Comparison between Nonconvex.jl, JuMP and CasADi for large sparse nonlinear optimization

I have an example which implements time-optimal control for Dubins vehicle. I have found that Nonconvex.jl is slower than JuMP. I think it is because Nonconvex.jl does not provide sparsity information to Ipopt. The nonzero entries in Jacobian and Hessian are much higher. Is there any way to get around this?

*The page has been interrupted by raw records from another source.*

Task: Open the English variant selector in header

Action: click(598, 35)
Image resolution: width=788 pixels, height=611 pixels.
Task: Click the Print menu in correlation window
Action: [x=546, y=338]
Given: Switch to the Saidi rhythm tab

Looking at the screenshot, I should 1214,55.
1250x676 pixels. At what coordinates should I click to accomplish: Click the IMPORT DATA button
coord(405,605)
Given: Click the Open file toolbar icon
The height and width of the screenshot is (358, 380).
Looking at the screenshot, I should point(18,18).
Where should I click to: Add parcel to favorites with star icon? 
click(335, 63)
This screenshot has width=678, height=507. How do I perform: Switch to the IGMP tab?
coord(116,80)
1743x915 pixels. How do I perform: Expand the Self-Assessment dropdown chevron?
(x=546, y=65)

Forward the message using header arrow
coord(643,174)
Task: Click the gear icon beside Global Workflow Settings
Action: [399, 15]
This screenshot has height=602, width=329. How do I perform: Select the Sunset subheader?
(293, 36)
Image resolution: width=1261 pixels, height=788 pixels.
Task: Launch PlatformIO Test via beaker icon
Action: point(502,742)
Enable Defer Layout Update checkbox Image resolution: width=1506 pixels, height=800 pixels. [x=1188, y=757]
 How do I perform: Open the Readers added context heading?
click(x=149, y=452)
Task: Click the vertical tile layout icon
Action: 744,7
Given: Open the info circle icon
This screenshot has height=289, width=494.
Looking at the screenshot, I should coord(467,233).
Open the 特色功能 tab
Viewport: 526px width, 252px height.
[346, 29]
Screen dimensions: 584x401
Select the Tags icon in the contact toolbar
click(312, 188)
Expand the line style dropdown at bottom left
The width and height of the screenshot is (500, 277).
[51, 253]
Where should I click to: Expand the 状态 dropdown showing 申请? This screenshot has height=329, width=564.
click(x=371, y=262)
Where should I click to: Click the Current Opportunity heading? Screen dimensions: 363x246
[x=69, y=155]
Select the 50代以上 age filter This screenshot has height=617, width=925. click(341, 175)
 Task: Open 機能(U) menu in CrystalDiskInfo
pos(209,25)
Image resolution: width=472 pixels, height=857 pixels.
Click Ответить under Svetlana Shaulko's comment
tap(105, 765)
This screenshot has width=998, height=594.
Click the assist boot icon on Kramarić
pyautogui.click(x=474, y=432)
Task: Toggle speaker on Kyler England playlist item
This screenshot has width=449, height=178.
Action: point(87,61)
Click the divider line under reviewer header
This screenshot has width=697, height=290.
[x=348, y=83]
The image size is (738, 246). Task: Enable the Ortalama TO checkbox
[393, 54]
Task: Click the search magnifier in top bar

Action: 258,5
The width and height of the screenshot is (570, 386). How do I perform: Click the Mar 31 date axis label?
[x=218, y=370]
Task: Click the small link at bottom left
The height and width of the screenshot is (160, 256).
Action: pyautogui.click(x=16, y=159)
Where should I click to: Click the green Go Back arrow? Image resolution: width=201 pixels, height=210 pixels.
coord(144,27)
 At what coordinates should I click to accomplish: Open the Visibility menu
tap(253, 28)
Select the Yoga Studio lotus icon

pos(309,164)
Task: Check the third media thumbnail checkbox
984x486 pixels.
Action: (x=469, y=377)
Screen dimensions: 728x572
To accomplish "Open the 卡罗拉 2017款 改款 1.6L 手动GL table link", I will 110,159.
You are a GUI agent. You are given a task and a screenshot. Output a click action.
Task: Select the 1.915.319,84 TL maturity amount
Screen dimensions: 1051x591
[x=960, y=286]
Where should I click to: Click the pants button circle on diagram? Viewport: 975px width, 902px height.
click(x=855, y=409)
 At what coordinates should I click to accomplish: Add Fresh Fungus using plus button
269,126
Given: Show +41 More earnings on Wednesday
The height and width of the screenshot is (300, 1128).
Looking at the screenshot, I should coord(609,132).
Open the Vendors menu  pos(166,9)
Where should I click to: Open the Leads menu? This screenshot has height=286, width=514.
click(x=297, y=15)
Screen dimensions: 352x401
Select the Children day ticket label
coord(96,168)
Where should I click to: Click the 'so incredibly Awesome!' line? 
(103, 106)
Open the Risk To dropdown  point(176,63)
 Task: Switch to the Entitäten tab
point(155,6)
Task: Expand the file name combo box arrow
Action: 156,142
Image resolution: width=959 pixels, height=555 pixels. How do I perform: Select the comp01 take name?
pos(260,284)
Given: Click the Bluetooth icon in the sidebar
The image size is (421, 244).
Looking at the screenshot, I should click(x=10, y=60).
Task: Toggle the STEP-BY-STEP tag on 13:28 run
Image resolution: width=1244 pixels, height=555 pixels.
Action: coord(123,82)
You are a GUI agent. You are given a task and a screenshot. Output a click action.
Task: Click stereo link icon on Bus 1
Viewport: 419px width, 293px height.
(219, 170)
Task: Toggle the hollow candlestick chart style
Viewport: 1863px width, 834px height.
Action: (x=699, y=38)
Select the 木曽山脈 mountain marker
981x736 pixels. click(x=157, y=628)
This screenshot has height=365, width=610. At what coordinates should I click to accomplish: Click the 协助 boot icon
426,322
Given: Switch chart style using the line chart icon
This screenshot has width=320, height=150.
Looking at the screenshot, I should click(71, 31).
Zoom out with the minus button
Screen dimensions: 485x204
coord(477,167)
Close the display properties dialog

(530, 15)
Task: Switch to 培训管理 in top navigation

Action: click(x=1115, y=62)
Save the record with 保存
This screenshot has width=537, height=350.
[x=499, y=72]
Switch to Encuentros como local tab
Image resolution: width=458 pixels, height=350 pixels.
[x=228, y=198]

I have added the code samples below for reference.

using Nonconvex
using Plots
Nonconvex.@load Ipopt

N = 40  # Number of knot points
Ns = 3  # Number of state variables
Nu = 1  # Number of Inputs

Nx = 1:N # state 1 indices
Ny = N+1:2N # state 2 indices
Nθ = 2N+1:3N # state 3 indices
Nu = 3N+1:4N # input indices
Nt = 4N+1 # time index

f(x) = x[Nt]
function g(x, i)
    xs = x[Nx]
    ys = x[Ny]
    θs = x[Nθ]
    u = x[Nu]
    dt = x[Nt]
    g1 = xs[i+1] - xs[i] - dt*cos(θs[i])
    g2 = ys[i+1] - ys[i] - dt*sin(θs[i])
    g3 = θs[i+1] - θs[i] - dt*u[i]
    return [g1, g2, g3]

m = Model(f)
lb = -10*ones(Nt)
ub = 10*ones(Nt)
lb[Nu] .= -1.0 
ub[Nu] .= 1.0 
lb[Nt] = 2*π/N
ub[Nt] = 100/N
addvar!(m, lb, ub)
for i=1:N-1
    add_eq_constraint!(m, x -> g(x, i))

function end_point(x)
    xf = x[Nx]
    yf = x[Ny]
    return [xf[N]-0.5, yf[N]-0.5]
add_eq_constraint!(m, x -> end_point(x))

function initial_point(x)
    x0 = x[Nx]
    y0 = x[Ny]
    θ0 = x[Nθ]
    return [x0[1], y0[1]-0, θ0[1]-0]

add_eq_constraint!(m, x -> initial_point(x) )

alg = IpoptAlg()
options = IpoptOptions(first_order=false)
x0 = 0.1*ones(Nt)
result = optimize(m, alg, x0, options = options)

plot(result.minimizer[Nx], result.minimizer[Ny], aspect_ratio = 1)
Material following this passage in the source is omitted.